Nguyen Thi Nguyet Thu P, Dang Hong Phong V, Nguyen Thi Ke V, Nguyen Le Trang P.

PInstitut Pasteur de Ho Chi Minh Ville, 167 Pasteur – Dist. 3, HCM Ville,

VInstitut National de production de vaccins et de produits biologiques, 9-Pasteur, Nha Trang.

 

La sérothérapie antivenimeuse est actuellement admise comme le seul traitement spécifique des envenimations. Quand Calmette venait à Saigon pour organiser la première filiale d’outre-mer de l’Institut Pasteur à Paris, certainement les travaux d’alors tout récents de Metchnikoff, Behring, Kitasato, Roux, Yersin, Veillard, Faber, Fraser... animaient vivement son esprit. En Octobre 1891, Calmette obtenait des “Cobras capello vivants et ce n’était plus des toxines microbiennes qu’il préparait mais des toxines extraites des glandes d’animaux (1). Après quatre ans de recherches, en 1895, un sérum de cheval immunisé avec du venin de cobra fut utilisé pour traiter avec succès “un Annamite cruellement mordu par un Naja (2). Ce sérum anti-cobraique ne trouvait pas de spécificités vis-à-vis des toxines des serpents d’Amérique du Sud (3) et d’Australie (4). Par contre, les sérums anti-crotalique et anti-bothropique produits par le Dr. Vital Brazil se trouvaient efficaces dans le traitement des malades mordus par les serpents des plantations de café de l’état de Sao Paulo (5). Le sérum anti-cobraique était certes très utiles pour sauver la vie à de nombreux victimes en Cochinchine (et probablement aussi en Inde). D’après les villageois de la régions de Bac Lieu, sur quarante individus mordus, quatre trouvaient la mort peu de temps après (1); c’était la situation avant l’utilisation du sérum de Calmette. En 1907, Calmette rapportait que la sérothérapie permettait de réduire la mortalité due aux envenimations par les morsures de serpents (6).

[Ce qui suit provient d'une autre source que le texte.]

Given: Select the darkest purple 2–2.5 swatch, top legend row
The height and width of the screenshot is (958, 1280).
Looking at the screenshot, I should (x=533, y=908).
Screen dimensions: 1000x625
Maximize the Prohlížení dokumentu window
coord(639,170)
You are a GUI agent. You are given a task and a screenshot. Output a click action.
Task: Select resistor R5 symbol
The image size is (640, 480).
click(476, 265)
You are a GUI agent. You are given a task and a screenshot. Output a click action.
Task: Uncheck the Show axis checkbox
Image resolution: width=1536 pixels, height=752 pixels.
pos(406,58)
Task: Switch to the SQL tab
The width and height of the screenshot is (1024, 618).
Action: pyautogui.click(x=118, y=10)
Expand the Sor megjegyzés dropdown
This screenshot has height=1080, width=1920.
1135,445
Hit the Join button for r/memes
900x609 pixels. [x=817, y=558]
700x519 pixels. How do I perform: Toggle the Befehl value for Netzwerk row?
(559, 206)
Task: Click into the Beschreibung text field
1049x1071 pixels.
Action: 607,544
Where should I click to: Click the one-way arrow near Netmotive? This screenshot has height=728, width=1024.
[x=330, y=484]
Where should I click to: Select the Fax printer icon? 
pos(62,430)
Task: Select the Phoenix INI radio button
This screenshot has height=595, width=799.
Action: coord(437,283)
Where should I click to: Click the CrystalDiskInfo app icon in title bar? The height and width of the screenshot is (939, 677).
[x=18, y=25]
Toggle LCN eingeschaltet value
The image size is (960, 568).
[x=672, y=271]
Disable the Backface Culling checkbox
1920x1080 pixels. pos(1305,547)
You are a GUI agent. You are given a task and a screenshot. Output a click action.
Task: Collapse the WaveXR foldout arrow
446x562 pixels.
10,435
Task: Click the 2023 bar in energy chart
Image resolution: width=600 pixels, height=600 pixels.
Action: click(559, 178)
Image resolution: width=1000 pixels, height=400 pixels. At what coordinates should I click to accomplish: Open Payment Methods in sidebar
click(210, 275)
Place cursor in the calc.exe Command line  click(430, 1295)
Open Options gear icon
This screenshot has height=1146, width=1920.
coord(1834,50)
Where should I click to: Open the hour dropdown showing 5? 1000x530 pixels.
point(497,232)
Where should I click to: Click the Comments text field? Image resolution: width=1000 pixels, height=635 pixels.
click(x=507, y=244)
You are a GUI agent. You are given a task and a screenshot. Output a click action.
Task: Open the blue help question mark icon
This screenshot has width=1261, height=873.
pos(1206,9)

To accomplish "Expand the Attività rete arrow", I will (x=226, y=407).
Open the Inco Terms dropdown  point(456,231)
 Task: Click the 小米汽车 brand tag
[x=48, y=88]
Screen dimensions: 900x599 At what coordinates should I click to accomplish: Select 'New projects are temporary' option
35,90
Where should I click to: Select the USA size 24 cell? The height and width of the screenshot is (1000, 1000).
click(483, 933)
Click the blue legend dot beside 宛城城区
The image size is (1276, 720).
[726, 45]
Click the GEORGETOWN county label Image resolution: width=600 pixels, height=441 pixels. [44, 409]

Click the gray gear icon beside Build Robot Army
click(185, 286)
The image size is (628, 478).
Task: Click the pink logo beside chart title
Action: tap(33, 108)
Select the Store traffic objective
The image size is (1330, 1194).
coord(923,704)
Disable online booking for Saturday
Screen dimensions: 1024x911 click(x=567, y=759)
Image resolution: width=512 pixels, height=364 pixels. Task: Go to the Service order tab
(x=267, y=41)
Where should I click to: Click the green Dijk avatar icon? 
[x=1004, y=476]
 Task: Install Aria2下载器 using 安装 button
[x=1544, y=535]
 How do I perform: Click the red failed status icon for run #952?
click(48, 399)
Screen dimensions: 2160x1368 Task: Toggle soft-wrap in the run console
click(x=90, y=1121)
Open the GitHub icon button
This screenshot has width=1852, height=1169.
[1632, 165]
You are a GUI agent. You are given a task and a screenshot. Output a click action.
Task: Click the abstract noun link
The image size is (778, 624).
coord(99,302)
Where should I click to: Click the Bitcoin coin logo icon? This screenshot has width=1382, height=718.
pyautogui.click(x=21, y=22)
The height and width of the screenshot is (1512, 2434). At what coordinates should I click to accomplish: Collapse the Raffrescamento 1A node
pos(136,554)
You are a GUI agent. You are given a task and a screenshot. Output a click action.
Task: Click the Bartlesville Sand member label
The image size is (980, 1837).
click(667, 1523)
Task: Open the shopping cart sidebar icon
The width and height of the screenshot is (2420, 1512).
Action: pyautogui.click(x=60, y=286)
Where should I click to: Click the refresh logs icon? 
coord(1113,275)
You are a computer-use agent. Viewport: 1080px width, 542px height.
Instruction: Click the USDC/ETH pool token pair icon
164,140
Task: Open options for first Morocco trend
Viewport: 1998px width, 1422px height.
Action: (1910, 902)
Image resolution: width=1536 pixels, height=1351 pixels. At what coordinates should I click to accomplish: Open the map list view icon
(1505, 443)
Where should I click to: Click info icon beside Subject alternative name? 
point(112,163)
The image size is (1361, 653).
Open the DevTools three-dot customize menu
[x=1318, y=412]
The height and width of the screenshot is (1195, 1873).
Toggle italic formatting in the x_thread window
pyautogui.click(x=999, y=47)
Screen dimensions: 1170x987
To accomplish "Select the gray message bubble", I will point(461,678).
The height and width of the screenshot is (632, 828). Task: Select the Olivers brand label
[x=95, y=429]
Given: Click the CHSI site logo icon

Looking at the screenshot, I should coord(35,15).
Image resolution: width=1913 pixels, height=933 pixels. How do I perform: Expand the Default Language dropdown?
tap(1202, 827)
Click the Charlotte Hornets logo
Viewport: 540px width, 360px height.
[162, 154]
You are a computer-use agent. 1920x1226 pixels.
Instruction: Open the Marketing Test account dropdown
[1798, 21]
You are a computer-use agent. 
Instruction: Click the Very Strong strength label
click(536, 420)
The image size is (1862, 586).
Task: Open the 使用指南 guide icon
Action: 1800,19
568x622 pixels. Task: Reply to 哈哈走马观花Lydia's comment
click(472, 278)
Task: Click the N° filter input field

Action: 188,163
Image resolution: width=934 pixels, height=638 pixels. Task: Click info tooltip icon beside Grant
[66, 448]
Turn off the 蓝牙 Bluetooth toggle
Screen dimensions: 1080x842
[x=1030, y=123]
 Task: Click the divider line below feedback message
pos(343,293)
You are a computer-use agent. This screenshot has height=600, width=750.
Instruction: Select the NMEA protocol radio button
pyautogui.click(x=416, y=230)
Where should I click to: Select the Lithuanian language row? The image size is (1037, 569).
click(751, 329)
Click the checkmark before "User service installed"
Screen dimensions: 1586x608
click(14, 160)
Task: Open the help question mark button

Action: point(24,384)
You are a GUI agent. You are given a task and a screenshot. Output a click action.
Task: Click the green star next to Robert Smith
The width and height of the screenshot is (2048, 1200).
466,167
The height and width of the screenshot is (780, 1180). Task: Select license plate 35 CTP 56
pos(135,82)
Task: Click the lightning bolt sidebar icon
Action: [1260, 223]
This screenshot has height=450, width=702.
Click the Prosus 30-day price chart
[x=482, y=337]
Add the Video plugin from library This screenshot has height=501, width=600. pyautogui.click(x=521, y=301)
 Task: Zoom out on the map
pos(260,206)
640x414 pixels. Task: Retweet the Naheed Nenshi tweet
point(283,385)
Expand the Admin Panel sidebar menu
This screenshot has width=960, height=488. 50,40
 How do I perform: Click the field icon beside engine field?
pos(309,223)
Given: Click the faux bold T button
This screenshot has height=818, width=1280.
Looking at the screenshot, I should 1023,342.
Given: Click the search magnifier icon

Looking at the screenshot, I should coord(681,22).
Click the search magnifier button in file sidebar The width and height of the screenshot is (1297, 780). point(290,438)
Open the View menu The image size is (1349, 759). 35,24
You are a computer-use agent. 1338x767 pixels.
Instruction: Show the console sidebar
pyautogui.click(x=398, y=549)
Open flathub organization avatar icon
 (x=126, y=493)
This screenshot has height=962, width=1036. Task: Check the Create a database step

Un siècle après la découverte de la sérothérapie, la production des antisérums reste insuffisante et leurs qualités inconstantes (7). Deux objectifs ont besoin de trouver pour chacun une solution meilleure:

         Quantitativement, la production devrait satisfaire les demandes, à un prix de revient acceptable.

         Qualitativement, l’efficacité neutralisante et la possibilité d’utiliser la voie intraveineuse sans inconveniences due aux effets secondaires ou aux réactions adverses (de types anaphylactiques) sont des objectifs demandant une solution effective.

A présent, dans le cadre de la santé publique du pays, il reste toujours à résoudre le problème des morsures de Naja que Calmette a ouvert la voie à la solution. L’incidence des accidents due à ces espèces de cobra est la plus élevée, avec une mortalité bien supérieure à celles causées par les autres serpents de la région.

Naja kaouthia, avec un seul “monocle” sur la nuque, est le serpent local le plus répandu et la composition de son venin est déjà bien documentée (8). Le composant léthal est une neurotoxine post synaptique occupant 20 à 30% de la totalité protéique du venin (8). Nous avions isolé ce composant et l’utiliser comme un immunogène afin d’étudier un nouveau protocole d’immunisation visant à satisfaire l’objectif quantitatif, avec d’autres raisons associées qui seront discutées après.